Derek Chiu’s tearjerker looks back at the protests of 1967 and the aftermath of the ‘Umbrella Revolution’ in Hong Kong
Dir/prod. Derek Chiu. HK. 2018, 118 mins.
This is a heartfelt, touching film by veteran director/producer Derek Chiu about his homeland, Hong Kong. Cinematically, the territory has lost out in the Chinese market gold-rush; politically, it is troubled and facing into an eternally uncertain future. Chiu ties together Hong Kong’s colonial past – namely the little-known and deadly riots of 1967 encouraged by Mao’s Red Brigades across the border – and now, as a Special Administrative Region of China, in the aftermath of the Umbrella Revolution.
Set in the border village of Sha Tau Kok in the New Territories, the black-and-white, independently-financed No 1. Chung Ying Street is set up as a mirror, with the same actors playing different characters in 1967, when they faced down the British administration, and 2019, after they have protested China’s erosion of their political freedoms. Poignant to watch for anyone who has had contact with the indomitable spirit of Hong Kong and its people, Chiu’s film failed to appear in March’s Hong Kong International Film Festival and instead played in Osaka, where it won the festival’s grand prize, before moving on to Udine this week.

★ ★ ★ ★

▶ Description of the task
Copy the stretch of the Derek Chiu film review from "This is a heartfelt, touching" through "the Umbrella Revolution." word for word.

▶ Extracted entries
★ ★ ★ ★

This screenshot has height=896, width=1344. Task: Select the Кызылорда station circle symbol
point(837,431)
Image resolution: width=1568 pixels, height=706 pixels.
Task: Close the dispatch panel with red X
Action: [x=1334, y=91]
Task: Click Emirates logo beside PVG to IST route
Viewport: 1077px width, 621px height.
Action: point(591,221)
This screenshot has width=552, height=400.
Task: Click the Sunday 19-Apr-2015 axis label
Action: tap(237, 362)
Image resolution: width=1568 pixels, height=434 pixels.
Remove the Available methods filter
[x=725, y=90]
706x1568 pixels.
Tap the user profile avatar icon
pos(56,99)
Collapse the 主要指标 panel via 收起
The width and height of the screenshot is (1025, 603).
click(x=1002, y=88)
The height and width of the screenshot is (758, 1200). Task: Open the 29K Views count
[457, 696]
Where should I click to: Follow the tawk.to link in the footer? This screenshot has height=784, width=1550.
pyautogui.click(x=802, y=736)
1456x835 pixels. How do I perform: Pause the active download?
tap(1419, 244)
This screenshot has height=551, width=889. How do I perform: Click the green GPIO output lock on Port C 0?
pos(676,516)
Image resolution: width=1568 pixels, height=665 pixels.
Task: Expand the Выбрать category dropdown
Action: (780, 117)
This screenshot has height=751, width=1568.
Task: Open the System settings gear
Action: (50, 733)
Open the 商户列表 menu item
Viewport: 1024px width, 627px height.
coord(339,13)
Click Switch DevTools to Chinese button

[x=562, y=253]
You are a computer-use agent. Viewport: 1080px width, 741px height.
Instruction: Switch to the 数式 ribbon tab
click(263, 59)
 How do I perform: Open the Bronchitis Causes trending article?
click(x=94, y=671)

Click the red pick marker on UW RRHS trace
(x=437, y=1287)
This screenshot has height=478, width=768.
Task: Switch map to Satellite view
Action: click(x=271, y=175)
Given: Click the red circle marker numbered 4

★ ★ ★ ★

▶ Problem solution
This is a heartfelt, touching film by veteran director/producer Derek Chiu about his homeland, Hong Kong. Cinematically, the territory has lost out in the Chinese market gold-rush; politically, it is troubled and facing into an eternally uncertain future. Chiu ties together Hong Kong’s colonial past – namely the little-known and deadly riots of 1967 encouraged by Mao’s Red Brigades across the border – and now, as a Special Administrative Region of China, in the aftermath of the Umbrella Revolution.